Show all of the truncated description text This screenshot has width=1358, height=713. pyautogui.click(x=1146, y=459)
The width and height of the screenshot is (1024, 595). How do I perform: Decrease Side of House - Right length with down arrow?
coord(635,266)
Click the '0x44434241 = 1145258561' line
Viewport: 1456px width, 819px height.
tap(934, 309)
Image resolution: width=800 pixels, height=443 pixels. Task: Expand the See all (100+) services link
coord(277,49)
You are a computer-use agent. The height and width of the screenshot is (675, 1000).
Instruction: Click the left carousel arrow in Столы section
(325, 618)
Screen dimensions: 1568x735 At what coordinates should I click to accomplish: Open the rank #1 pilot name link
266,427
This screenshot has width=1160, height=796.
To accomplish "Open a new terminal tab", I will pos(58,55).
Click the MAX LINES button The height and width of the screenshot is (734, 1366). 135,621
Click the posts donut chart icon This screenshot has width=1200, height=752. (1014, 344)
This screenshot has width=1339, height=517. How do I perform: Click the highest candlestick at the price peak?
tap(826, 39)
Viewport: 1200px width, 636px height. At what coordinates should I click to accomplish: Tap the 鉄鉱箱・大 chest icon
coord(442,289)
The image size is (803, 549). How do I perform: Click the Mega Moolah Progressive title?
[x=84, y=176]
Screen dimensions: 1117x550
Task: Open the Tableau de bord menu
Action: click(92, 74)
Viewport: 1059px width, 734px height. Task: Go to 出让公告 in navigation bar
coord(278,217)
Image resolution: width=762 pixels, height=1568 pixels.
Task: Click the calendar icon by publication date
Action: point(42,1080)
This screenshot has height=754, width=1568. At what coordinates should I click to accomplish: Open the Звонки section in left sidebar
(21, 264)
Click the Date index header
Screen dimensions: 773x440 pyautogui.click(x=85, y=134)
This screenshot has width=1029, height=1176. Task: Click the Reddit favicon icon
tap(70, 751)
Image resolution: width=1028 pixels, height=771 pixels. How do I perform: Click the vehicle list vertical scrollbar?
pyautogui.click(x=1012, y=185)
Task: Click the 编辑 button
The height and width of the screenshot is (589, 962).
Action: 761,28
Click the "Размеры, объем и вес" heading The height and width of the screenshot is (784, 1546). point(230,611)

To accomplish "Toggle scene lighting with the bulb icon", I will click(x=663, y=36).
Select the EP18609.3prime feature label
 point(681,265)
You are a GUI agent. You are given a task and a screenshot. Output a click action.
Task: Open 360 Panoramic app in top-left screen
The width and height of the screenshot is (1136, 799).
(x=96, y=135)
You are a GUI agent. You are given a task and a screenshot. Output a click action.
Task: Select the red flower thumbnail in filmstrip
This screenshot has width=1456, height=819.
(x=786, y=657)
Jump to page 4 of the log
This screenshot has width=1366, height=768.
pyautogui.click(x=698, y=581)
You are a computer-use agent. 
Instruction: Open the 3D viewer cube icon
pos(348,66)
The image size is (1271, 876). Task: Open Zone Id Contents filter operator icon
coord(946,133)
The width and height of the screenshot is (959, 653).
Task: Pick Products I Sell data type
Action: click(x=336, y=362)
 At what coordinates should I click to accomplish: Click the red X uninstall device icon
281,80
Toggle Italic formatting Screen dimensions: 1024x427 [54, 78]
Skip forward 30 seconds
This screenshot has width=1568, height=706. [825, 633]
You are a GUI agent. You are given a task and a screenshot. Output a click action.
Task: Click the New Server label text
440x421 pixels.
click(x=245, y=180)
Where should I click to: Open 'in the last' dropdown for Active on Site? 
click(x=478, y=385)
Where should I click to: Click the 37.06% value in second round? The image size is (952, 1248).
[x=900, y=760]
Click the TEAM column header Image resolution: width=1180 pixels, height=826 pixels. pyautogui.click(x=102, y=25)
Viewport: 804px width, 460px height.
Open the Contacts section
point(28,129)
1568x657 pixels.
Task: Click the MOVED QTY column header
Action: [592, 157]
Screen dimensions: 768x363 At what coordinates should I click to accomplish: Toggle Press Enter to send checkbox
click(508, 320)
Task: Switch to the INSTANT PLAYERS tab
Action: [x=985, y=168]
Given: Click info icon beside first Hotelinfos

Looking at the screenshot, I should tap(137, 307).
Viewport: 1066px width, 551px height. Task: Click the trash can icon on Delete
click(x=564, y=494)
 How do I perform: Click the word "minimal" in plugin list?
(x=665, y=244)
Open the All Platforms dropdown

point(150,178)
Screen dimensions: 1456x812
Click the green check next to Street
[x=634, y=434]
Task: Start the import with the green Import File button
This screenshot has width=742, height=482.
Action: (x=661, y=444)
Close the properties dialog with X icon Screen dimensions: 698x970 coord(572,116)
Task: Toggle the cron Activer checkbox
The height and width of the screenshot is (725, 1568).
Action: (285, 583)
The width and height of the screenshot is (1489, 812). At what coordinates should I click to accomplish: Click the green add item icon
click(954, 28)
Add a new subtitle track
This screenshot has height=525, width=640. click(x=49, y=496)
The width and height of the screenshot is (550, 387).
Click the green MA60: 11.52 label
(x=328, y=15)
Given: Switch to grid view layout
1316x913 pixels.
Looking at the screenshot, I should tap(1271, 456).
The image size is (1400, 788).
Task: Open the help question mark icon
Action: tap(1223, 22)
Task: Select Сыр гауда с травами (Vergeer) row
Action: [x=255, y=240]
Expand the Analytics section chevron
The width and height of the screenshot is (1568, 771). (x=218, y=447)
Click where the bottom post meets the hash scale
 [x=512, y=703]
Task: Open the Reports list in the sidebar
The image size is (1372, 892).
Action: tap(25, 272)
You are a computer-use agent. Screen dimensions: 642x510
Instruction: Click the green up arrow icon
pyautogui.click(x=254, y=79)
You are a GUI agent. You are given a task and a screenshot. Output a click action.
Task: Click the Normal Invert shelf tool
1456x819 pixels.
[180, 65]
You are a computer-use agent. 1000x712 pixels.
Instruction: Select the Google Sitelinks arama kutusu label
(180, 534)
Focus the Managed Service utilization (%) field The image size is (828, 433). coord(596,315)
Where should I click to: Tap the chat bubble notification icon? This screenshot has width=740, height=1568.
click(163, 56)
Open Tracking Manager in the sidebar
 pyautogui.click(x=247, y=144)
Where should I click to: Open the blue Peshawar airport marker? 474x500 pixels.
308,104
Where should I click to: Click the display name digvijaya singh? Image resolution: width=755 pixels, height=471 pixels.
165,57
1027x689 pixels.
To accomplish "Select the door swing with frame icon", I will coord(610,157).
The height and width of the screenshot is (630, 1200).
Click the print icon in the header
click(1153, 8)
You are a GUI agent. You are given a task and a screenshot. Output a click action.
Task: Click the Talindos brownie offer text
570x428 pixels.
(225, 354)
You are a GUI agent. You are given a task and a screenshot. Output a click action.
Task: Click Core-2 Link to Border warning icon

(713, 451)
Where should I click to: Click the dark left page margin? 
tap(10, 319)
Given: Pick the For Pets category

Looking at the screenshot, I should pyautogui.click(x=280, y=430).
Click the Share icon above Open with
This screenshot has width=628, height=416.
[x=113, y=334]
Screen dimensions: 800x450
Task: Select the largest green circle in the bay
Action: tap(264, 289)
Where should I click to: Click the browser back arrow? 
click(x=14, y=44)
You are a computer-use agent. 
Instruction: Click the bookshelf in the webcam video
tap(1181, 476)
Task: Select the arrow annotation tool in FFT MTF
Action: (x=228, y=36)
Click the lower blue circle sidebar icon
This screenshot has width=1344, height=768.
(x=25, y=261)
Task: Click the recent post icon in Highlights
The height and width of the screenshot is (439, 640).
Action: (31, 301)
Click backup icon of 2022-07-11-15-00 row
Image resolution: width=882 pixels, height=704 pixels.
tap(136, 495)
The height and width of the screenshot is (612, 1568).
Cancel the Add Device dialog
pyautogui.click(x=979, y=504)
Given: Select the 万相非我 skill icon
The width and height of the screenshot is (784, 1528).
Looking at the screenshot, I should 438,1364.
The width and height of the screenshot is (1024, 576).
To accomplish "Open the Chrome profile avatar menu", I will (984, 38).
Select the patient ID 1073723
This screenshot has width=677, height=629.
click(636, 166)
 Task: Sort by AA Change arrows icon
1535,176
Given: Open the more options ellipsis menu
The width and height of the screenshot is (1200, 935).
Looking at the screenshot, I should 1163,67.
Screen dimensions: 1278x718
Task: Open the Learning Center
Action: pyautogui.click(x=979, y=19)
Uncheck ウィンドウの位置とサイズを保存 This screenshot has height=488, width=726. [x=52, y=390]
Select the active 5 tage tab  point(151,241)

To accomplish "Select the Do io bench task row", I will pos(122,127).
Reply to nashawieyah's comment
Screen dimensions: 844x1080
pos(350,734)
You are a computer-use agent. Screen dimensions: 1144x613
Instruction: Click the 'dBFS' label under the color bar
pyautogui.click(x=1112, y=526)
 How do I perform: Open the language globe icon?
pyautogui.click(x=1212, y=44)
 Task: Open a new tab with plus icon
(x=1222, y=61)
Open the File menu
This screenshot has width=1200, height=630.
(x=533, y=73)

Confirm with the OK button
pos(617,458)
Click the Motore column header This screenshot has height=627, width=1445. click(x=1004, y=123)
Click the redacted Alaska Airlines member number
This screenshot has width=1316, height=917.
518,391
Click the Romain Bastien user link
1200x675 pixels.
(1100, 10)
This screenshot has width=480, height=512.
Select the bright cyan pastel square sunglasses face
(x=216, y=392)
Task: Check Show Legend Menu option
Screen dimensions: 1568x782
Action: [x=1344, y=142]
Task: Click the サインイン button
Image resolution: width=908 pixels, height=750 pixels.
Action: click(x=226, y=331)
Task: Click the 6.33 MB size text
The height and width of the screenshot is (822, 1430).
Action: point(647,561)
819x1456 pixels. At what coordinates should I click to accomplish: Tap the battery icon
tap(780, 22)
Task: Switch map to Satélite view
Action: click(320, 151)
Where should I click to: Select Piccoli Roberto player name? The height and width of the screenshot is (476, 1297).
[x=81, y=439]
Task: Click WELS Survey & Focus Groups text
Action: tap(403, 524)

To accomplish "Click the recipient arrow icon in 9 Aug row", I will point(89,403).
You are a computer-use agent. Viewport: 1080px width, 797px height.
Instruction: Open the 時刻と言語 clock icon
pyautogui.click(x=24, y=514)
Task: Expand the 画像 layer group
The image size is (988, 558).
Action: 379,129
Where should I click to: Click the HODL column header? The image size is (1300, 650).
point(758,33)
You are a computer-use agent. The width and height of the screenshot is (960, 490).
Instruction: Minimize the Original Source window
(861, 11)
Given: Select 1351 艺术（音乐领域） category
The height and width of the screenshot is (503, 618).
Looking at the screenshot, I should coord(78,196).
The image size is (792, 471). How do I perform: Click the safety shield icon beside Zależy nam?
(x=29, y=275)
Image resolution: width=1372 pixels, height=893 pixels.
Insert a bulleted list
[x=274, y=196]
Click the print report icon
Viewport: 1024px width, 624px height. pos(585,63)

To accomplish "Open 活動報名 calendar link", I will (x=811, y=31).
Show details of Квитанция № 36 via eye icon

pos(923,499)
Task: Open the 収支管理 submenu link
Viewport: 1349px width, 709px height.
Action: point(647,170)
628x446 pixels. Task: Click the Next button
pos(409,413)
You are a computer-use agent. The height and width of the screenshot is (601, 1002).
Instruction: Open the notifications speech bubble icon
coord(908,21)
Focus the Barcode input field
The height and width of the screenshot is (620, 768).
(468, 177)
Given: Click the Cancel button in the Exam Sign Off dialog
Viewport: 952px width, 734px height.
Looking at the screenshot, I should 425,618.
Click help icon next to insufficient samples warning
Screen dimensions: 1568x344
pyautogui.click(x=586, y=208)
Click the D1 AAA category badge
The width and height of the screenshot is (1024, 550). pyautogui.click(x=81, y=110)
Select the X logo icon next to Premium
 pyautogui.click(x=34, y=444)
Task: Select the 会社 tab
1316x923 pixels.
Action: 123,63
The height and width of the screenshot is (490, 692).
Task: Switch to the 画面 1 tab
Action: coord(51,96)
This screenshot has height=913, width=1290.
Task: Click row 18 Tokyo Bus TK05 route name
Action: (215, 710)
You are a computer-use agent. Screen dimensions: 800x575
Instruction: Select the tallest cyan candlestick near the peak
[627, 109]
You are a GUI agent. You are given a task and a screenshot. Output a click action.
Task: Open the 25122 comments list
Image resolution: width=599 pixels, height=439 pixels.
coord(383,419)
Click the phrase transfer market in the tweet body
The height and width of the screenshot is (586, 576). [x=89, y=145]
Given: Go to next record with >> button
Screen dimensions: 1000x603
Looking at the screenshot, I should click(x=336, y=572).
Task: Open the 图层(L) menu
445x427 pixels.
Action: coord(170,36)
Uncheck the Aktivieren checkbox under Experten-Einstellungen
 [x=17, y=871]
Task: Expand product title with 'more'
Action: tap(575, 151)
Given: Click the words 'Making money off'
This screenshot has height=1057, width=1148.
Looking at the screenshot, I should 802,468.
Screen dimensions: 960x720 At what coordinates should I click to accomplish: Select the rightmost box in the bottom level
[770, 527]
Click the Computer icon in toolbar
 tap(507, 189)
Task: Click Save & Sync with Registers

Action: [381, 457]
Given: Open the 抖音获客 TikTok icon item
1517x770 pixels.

(Try it):
From the data above, output exactly the lines between the one containing "Jump to page 4 of the log" and the one containing "Task: Click the New Server label text", counting both of them.

(Your solution):
Jump to page 4 of the log
This screenshot has width=1366, height=768.
pyautogui.click(x=698, y=581)
You are a computer-use agent. 
Instruction: Open the 3D viewer cube icon
pos(348,66)
The image size is (1271, 876). Task: Open Zone Id Contents filter operator icon
coord(946,133)
The width and height of the screenshot is (959, 653).
Task: Pick Products I Sell data type
Action: click(x=336, y=362)
 At what coordinates should I click to accomplish: Click the red X uninstall device icon
281,80
Toggle Italic formatting Screen dimensions: 1024x427 [54, 78]
Skip forward 30 seconds
This screenshot has width=1568, height=706. [825, 633]
You are a GUI agent. You are given a task and a screenshot. Output a click action.
Task: Click the New Server label text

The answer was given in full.